*THE PROBLEM*: Each record beneath this line is to be copied exactly.

*SUPPLIED DATA*:
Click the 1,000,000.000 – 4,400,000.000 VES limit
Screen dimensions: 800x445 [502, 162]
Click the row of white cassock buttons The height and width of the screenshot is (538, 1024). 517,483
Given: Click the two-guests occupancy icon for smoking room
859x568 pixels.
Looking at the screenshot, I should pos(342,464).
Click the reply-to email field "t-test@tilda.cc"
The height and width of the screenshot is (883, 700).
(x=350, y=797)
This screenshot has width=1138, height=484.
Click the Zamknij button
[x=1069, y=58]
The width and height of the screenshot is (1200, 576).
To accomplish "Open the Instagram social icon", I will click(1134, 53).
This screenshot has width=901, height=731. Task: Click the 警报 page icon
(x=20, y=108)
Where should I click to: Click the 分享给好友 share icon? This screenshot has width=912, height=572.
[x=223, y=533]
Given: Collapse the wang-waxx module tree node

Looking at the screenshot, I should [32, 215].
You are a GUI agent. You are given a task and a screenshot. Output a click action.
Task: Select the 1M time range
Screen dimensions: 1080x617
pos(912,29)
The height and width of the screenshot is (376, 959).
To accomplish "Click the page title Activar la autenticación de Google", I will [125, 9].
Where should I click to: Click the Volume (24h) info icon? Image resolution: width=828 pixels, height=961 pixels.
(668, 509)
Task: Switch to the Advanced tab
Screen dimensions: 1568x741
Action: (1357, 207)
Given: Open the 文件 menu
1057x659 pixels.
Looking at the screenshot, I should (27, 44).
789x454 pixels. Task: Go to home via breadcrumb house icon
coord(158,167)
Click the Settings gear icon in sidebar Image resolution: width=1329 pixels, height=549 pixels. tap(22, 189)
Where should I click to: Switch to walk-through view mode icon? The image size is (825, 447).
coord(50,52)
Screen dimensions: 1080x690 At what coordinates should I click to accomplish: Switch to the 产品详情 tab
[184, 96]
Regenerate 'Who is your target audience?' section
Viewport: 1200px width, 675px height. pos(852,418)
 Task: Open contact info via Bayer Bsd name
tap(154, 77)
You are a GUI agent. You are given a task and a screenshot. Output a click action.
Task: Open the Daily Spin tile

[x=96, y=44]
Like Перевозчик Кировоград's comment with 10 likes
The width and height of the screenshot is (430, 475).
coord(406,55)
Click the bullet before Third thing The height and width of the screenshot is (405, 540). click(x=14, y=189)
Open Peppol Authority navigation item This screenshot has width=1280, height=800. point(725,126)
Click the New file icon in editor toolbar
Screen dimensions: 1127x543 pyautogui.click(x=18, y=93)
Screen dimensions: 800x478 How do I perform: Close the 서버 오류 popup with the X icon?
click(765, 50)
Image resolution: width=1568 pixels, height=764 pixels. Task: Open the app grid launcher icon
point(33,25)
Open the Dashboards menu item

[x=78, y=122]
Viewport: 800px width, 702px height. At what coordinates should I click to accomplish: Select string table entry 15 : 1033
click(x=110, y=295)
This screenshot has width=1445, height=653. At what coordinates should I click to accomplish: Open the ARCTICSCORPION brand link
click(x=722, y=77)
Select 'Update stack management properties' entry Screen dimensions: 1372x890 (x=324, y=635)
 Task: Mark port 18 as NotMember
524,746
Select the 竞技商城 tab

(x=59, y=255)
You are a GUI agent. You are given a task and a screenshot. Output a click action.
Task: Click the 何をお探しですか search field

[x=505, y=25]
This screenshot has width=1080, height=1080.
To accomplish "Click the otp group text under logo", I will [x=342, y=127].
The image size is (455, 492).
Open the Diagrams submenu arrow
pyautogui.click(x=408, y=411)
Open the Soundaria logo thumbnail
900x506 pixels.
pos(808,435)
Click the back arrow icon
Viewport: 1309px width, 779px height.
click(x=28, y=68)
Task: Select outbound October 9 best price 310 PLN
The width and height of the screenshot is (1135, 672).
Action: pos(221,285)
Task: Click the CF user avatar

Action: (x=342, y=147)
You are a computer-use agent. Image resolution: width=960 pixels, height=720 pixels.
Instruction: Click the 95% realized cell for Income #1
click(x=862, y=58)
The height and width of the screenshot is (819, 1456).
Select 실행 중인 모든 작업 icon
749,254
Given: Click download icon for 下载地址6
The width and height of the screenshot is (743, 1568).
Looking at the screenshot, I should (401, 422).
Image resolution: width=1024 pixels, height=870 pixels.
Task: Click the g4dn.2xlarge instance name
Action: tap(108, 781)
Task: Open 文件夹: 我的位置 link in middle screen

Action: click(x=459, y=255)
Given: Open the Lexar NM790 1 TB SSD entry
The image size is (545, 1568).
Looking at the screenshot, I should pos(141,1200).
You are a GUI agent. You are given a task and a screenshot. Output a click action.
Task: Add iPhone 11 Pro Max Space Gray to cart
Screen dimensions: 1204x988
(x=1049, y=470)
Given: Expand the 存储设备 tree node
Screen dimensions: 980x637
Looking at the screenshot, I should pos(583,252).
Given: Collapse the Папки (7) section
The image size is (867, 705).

*ANSWER TO THIS TASK*:
Click the 1,000,000.000 – 4,400,000.000 VES limit
Screen dimensions: 800x445 [502, 162]
Click the row of white cassock buttons The height and width of the screenshot is (538, 1024). 517,483
Given: Click the two-guests occupancy icon for smoking room
859x568 pixels.
Looking at the screenshot, I should pos(342,464).
Click the reply-to email field "t-test@tilda.cc"
The height and width of the screenshot is (883, 700).
(x=350, y=797)
This screenshot has width=1138, height=484.
Click the Zamknij button
[x=1069, y=58]
The width and height of the screenshot is (1200, 576).
To accomplish "Open the Instagram social icon", I will click(1134, 53).
This screenshot has width=901, height=731. Task: Click the 警报 page icon
(x=20, y=108)
Where should I click to: Click the 分享给好友 share icon? This screenshot has width=912, height=572.
[x=223, y=533]
Given: Collapse the wang-waxx module tree node

Looking at the screenshot, I should [32, 215].
You are a GUI agent. You are given a task and a screenshot. Output a click action.
Task: Select the 1M time range
Screen dimensions: 1080x617
pos(912,29)
The height and width of the screenshot is (376, 959).
To accomplish "Click the page title Activar la autenticación de Google", I will [125, 9].
Where should I click to: Click the Volume (24h) info icon? Image resolution: width=828 pixels, height=961 pixels.
(668, 509)
Task: Switch to the Advanced tab
Screen dimensions: 1568x741
Action: (1357, 207)
Given: Open the 文件 menu
1057x659 pixels.
Looking at the screenshot, I should (27, 44).
789x454 pixels. Task: Go to home via breadcrumb house icon
coord(158,167)
Click the Settings gear icon in sidebar Image resolution: width=1329 pixels, height=549 pixels. tap(22, 189)
Where should I click to: Switch to walk-through view mode icon? The image size is (825, 447).
coord(50,52)
Screen dimensions: 1080x690 At what coordinates should I click to accomplish: Switch to the 产品详情 tab
[184, 96]
Regenerate 'Who is your target audience?' section
Viewport: 1200px width, 675px height. pos(852,418)
 Task: Open contact info via Bayer Bsd name
tap(154, 77)
You are a GUI agent. You are given a task and a screenshot. Output a click action.
Task: Open the Daily Spin tile

[x=96, y=44]
Like Перевозчик Кировоград's comment with 10 likes
The width and height of the screenshot is (430, 475).
coord(406,55)
Click the bullet before Third thing The height and width of the screenshot is (405, 540). click(x=14, y=189)
Open Peppol Authority navigation item This screenshot has width=1280, height=800. point(725,126)
Click the New file icon in editor toolbar
Screen dimensions: 1127x543 pyautogui.click(x=18, y=93)
Screen dimensions: 800x478 How do I perform: Close the 서버 오류 popup with the X icon?
click(765, 50)
Image resolution: width=1568 pixels, height=764 pixels. Task: Open the app grid launcher icon
point(33,25)
Open the Dashboards menu item

[x=78, y=122]
Viewport: 800px width, 702px height. At what coordinates should I click to accomplish: Select string table entry 15 : 1033
click(x=110, y=295)
This screenshot has width=1445, height=653. At what coordinates should I click to accomplish: Open the ARCTICSCORPION brand link
click(x=722, y=77)
Select 'Update stack management properties' entry Screen dimensions: 1372x890 (x=324, y=635)
 Task: Mark port 18 as NotMember
524,746
Select the 竞技商城 tab

(x=59, y=255)
You are a GUI agent. You are given a task and a screenshot. Output a click action.
Task: Click the 何をお探しですか search field

[x=505, y=25]
This screenshot has width=1080, height=1080.
To accomplish "Click the otp group text under logo", I will [x=342, y=127].
The image size is (455, 492).
Open the Diagrams submenu arrow
pyautogui.click(x=408, y=411)
Open the Soundaria logo thumbnail
900x506 pixels.
pos(808,435)
Click the back arrow icon
Viewport: 1309px width, 779px height.
click(x=28, y=68)
Task: Select outbound October 9 best price 310 PLN
The width and height of the screenshot is (1135, 672).
Action: pos(221,285)
Task: Click the CF user avatar

Action: (x=342, y=147)
You are a computer-use agent. Image resolution: width=960 pixels, height=720 pixels.
Instruction: Click the 95% realized cell for Income #1
click(x=862, y=58)
The height and width of the screenshot is (819, 1456).
Select 실행 중인 모든 작업 icon
749,254
Given: Click download icon for 下载地址6
The width and height of the screenshot is (743, 1568).
Looking at the screenshot, I should (401, 422).
Image resolution: width=1024 pixels, height=870 pixels.
Task: Click the g4dn.2xlarge instance name
Action: tap(108, 781)
Task: Open 文件夹: 我的位置 link in middle screen

Action: click(x=459, y=255)
Given: Open the Lexar NM790 1 TB SSD entry
The image size is (545, 1568).
Looking at the screenshot, I should pos(141,1200).
You are a GUI agent. You are given a task and a screenshot. Output a click action.
Task: Add iPhone 11 Pro Max Space Gray to cart
Screen dimensions: 1204x988
(x=1049, y=470)
Given: Expand the 存储设备 tree node
Screen dimensions: 980x637
Looking at the screenshot, I should pos(583,252).
Given: Collapse the Папки (7) section
The image size is (867, 705).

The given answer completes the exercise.